## Dataset content
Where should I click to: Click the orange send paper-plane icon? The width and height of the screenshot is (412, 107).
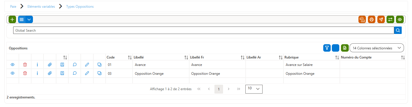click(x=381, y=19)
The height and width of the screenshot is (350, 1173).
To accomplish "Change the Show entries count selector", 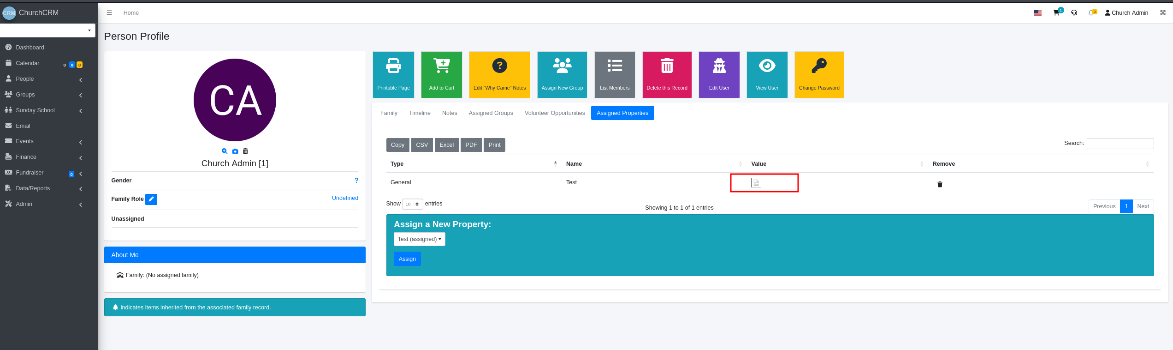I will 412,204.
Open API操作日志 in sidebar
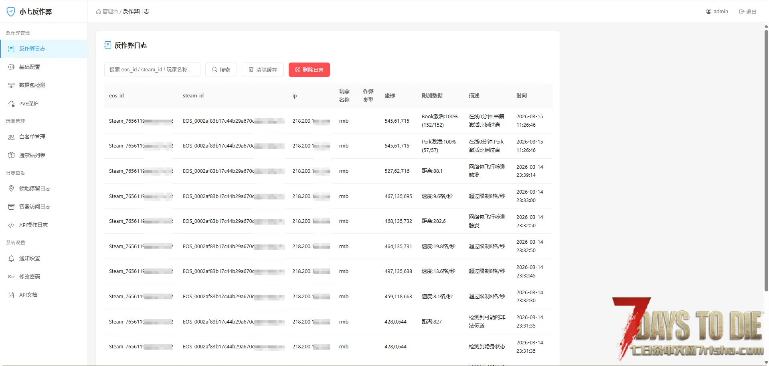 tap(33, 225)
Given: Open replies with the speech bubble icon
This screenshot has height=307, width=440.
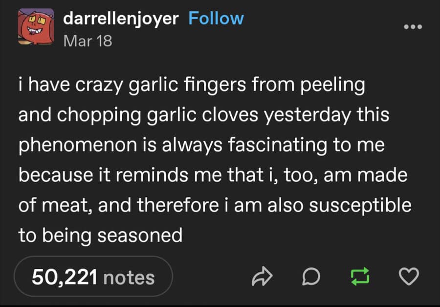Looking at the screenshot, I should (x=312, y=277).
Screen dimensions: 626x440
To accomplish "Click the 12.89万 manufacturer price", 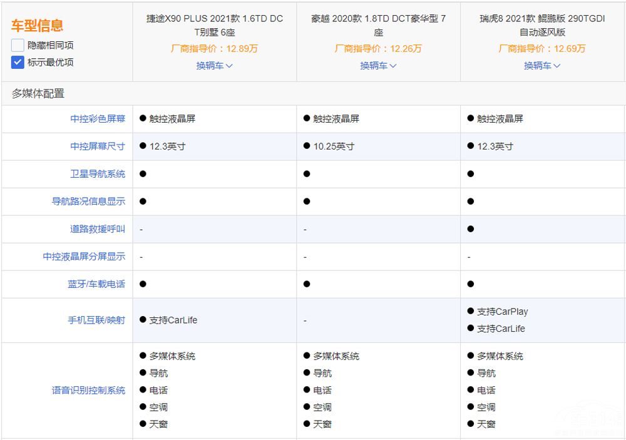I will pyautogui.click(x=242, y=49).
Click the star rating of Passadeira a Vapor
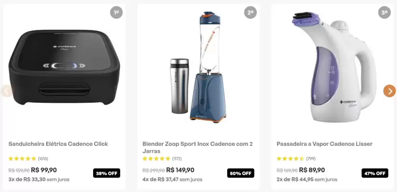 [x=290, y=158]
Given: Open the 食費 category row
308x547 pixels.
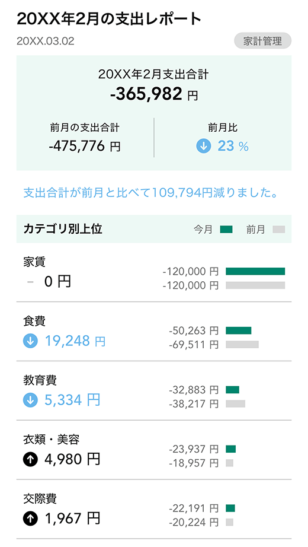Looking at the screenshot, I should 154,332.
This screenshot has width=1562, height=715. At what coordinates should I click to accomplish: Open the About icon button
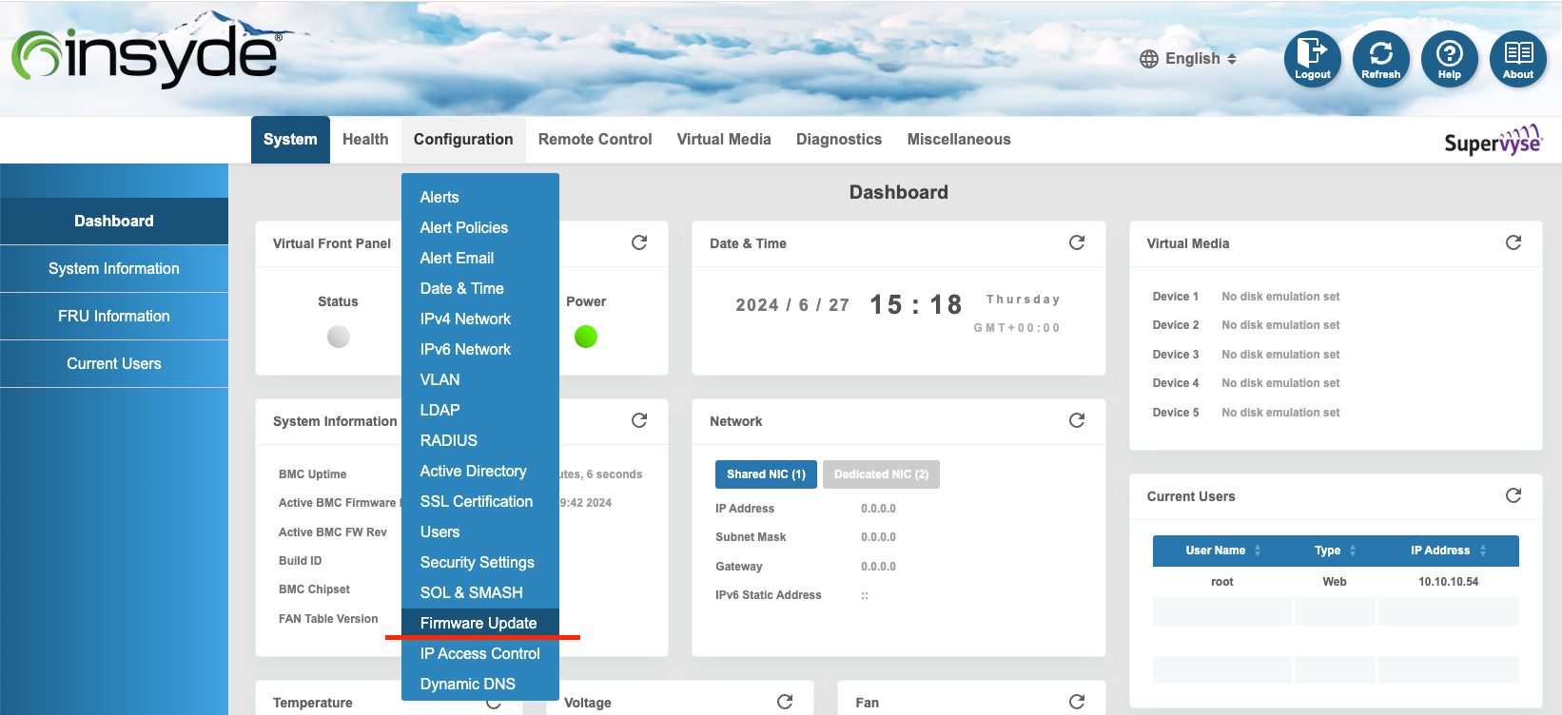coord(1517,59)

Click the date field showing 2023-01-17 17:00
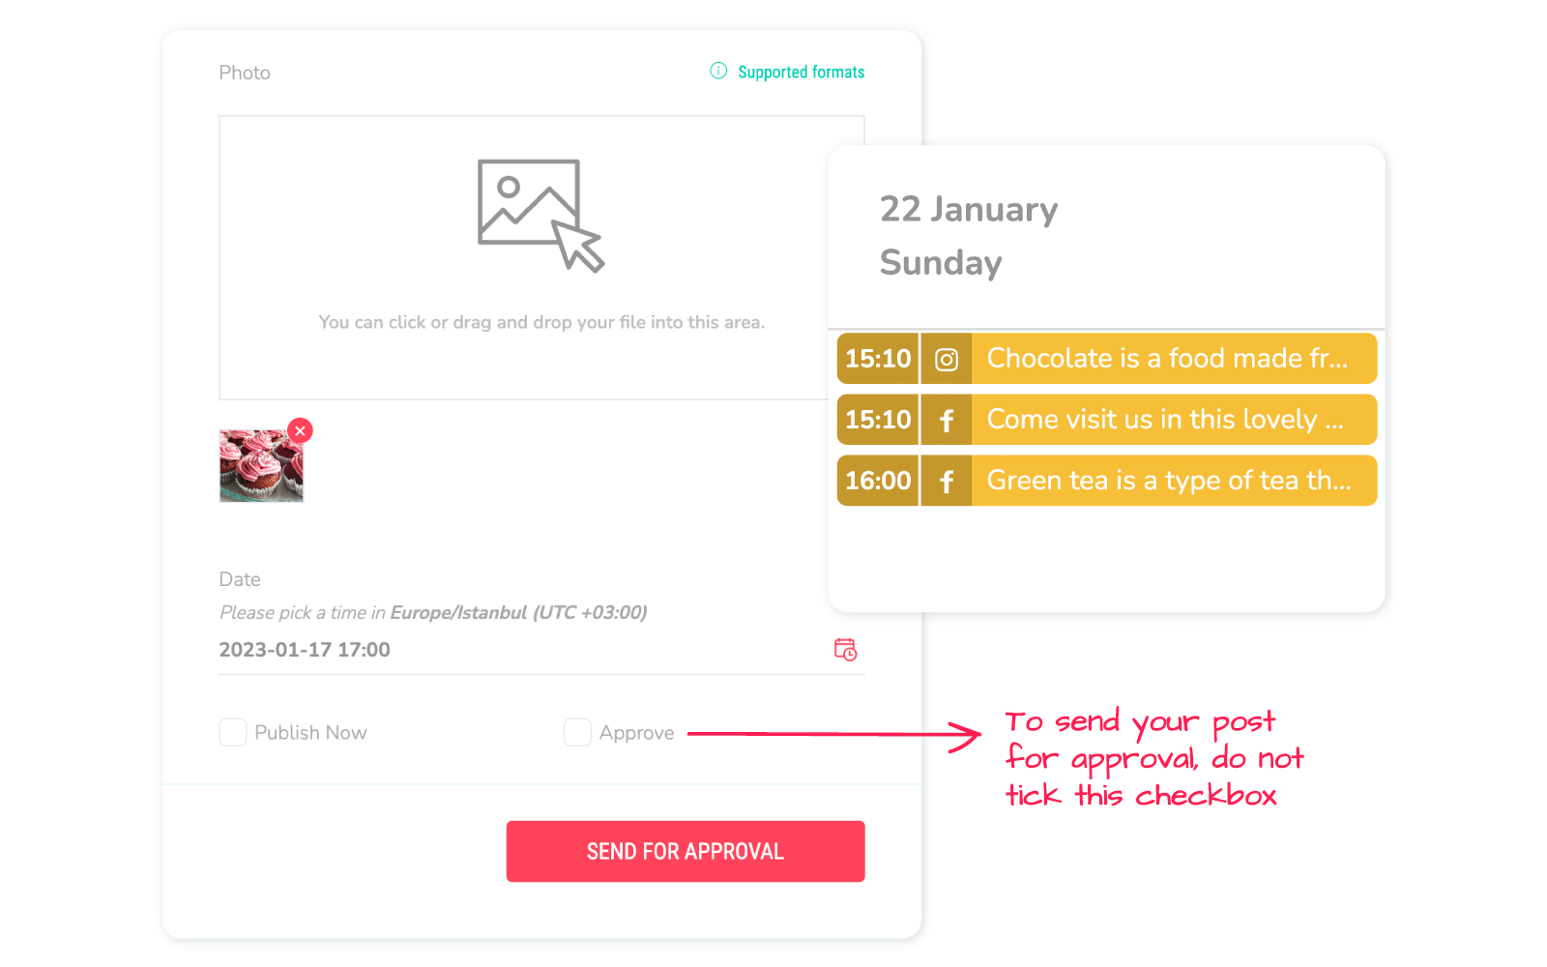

## Instruction
Find each line of the material that contains the string "height", and copy every such line in full. Case counts.

## Exercise output
Where should I click to: Click the orange send paper-plane icon? The width and height of the screenshot is (412, 107).
The height and width of the screenshot is (350, 1173).
This screenshot has height=307, width=440.
This screenshot has width=1562, height=715. At what coordinates should I click to accomplish: Open the About icon button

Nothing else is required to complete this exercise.